[Saved entries]

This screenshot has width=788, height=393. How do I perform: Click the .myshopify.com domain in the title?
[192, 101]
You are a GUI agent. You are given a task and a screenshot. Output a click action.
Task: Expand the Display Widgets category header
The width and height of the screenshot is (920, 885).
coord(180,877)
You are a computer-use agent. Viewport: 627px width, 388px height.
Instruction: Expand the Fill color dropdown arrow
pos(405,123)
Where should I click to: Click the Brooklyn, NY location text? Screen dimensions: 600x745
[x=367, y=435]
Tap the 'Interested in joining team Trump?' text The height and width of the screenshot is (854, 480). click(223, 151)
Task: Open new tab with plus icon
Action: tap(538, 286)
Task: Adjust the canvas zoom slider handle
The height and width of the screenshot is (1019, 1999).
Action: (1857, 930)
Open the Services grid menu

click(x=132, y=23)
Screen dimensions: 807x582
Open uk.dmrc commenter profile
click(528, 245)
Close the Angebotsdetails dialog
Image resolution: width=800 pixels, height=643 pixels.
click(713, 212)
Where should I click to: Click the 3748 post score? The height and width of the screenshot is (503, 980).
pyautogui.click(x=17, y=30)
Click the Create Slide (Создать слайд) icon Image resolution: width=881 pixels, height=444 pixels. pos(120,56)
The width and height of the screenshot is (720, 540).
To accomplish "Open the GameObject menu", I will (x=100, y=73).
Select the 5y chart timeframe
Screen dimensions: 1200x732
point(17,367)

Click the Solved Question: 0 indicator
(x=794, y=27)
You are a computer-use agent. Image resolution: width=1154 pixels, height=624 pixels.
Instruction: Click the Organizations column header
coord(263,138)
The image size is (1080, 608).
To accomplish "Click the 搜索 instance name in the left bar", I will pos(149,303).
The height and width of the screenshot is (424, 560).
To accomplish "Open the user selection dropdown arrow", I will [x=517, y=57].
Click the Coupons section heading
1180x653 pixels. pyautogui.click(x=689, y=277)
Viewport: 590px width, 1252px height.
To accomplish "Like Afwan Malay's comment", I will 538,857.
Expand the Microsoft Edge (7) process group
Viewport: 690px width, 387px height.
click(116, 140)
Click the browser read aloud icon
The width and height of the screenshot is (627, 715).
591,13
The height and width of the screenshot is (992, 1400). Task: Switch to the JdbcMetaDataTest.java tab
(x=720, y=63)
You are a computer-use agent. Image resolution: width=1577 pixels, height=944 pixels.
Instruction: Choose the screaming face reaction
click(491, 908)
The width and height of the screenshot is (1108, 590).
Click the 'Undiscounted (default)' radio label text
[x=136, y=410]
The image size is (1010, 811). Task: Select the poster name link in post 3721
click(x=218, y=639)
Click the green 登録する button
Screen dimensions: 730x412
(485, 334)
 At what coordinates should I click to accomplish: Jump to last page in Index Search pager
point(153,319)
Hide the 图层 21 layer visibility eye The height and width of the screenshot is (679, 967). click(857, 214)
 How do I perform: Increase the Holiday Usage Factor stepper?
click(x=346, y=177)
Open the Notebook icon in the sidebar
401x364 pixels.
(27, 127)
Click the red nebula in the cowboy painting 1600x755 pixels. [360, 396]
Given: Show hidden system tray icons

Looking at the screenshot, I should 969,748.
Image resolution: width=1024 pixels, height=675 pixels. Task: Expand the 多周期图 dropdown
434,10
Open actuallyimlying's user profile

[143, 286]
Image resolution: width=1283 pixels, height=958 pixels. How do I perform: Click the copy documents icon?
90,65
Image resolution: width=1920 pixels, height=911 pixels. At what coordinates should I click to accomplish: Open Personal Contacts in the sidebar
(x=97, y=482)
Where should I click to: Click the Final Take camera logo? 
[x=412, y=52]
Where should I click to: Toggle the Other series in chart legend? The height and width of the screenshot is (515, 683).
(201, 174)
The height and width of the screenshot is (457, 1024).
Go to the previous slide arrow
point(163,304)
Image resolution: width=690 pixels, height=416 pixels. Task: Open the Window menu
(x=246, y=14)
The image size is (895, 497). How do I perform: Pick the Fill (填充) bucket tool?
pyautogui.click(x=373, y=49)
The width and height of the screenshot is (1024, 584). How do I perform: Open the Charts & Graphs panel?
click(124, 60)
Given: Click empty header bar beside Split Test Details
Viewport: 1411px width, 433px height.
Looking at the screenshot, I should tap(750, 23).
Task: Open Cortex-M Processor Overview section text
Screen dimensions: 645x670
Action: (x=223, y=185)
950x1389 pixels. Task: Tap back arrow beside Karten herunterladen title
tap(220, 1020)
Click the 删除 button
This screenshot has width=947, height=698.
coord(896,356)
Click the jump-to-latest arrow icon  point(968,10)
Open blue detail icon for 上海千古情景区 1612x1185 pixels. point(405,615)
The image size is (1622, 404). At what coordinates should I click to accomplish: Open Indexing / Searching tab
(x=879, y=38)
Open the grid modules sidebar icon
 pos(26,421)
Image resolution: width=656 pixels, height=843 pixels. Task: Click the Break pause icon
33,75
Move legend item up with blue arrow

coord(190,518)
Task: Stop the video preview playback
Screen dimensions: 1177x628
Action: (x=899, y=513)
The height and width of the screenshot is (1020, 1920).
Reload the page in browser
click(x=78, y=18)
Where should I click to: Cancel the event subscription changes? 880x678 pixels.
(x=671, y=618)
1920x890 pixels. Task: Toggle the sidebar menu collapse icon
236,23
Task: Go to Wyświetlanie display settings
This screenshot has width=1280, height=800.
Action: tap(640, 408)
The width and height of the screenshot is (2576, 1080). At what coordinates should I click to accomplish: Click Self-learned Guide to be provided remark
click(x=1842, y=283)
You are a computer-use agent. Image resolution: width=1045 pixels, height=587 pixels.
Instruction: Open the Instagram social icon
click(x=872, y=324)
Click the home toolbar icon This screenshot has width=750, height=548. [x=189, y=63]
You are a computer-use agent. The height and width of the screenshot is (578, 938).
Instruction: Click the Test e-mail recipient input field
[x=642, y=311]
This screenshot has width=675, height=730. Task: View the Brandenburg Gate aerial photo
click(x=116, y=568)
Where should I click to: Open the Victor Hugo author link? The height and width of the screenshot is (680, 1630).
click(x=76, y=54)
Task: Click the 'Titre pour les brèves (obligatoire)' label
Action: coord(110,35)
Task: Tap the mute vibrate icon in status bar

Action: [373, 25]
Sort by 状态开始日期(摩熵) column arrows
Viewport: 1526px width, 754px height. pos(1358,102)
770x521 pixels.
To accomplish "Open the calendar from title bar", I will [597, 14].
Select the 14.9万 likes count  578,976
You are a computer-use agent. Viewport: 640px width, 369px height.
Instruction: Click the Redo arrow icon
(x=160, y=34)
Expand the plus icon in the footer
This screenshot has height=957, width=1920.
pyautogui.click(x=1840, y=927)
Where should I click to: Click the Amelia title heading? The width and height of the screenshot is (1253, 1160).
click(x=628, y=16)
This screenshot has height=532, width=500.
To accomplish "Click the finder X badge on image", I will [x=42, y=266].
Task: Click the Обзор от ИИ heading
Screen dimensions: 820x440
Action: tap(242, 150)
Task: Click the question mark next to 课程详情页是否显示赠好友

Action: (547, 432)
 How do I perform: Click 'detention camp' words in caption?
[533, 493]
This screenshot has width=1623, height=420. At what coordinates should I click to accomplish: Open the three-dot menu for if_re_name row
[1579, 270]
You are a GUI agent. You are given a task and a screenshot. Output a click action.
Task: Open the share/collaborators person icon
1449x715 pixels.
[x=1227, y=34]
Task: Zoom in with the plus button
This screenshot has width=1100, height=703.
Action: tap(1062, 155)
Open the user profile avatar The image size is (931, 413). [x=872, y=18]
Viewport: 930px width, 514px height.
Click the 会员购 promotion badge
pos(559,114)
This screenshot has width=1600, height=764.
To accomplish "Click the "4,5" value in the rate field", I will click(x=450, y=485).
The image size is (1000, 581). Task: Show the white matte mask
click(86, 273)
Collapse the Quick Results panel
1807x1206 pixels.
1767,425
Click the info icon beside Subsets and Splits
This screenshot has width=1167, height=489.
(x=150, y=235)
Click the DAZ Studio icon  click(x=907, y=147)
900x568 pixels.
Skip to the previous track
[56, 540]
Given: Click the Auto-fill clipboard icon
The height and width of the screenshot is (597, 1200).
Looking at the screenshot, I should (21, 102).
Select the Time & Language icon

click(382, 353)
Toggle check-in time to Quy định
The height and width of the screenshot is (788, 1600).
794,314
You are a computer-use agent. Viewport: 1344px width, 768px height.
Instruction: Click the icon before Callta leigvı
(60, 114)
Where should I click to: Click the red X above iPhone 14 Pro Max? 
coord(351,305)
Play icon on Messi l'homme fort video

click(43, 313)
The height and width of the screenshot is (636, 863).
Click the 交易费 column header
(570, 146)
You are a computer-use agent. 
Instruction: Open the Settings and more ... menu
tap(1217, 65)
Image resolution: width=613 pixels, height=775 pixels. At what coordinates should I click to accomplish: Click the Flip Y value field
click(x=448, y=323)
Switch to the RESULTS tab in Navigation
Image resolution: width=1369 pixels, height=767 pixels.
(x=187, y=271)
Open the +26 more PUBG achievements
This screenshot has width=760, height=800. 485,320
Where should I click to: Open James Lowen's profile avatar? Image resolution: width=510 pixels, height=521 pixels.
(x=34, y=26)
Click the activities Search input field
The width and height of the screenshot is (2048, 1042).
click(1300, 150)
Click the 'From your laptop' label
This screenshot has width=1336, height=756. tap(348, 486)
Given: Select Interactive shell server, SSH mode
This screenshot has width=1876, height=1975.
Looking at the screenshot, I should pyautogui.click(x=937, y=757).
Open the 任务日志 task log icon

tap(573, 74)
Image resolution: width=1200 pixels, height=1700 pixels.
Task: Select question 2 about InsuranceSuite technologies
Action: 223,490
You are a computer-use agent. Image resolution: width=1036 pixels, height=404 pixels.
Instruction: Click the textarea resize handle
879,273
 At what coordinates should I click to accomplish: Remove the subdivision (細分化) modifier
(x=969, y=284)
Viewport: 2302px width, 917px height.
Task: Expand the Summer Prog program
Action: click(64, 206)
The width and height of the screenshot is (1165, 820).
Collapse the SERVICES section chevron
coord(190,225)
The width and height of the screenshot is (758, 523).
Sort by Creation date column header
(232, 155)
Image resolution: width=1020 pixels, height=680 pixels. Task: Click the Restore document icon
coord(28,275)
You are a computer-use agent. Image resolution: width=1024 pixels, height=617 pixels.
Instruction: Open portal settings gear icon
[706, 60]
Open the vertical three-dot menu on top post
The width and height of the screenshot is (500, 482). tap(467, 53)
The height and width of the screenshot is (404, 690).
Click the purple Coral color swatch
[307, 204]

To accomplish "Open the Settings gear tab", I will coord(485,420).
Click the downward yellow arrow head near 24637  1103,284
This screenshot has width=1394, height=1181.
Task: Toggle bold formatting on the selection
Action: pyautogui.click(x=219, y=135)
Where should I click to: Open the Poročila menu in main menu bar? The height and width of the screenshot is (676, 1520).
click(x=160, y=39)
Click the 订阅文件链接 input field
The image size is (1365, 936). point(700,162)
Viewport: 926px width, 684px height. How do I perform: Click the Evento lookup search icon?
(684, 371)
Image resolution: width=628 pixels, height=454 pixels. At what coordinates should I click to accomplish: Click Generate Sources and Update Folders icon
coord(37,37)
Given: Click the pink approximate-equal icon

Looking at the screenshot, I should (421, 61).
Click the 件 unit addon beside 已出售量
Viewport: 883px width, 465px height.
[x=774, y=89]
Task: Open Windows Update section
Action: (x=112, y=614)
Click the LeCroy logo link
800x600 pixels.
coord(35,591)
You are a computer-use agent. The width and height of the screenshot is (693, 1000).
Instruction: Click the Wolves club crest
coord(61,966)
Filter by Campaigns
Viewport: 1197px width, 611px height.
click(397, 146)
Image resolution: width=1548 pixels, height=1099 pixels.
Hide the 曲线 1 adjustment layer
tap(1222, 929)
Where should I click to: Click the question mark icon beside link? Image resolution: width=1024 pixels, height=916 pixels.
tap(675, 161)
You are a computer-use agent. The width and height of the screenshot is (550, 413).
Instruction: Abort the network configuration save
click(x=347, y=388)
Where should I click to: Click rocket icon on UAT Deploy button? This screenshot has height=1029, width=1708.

EXERCISE GOAL: Read the entries and select each line where the word "computer" is found.

REPLY TO THE EXERCISE:
You are a computer-use agent. Viewport: 627px width, 388px height.
You are a computer-use agent. Image resolution: width=1154 pixels, height=624 pixels.
You are a computer-use agent. Image resolution: width=1577 pixels, height=944 pixels.
You are a computer-use agent. Image resolution: width=1045 pixels, height=587 pixels.
You are a computer-use agent. The height and width of the screenshot is (578, 938).
You are a computer-use agent. Viewport: 640px width, 369px height.
You are a computer-use agent. Viewport: 1344px width, 768px height.
You are a computer-use agent. 
You are a computer-use agent. Image resolution: width=1036 pixels, height=404 pixels.
You are a computer-use agent. Image resolution: width=1024 pixels, height=617 pixels.
You are a computer-use agent. The width and height of the screenshot is (693, 1000).
You are a computer-use agent. The width and height of the screenshot is (550, 413).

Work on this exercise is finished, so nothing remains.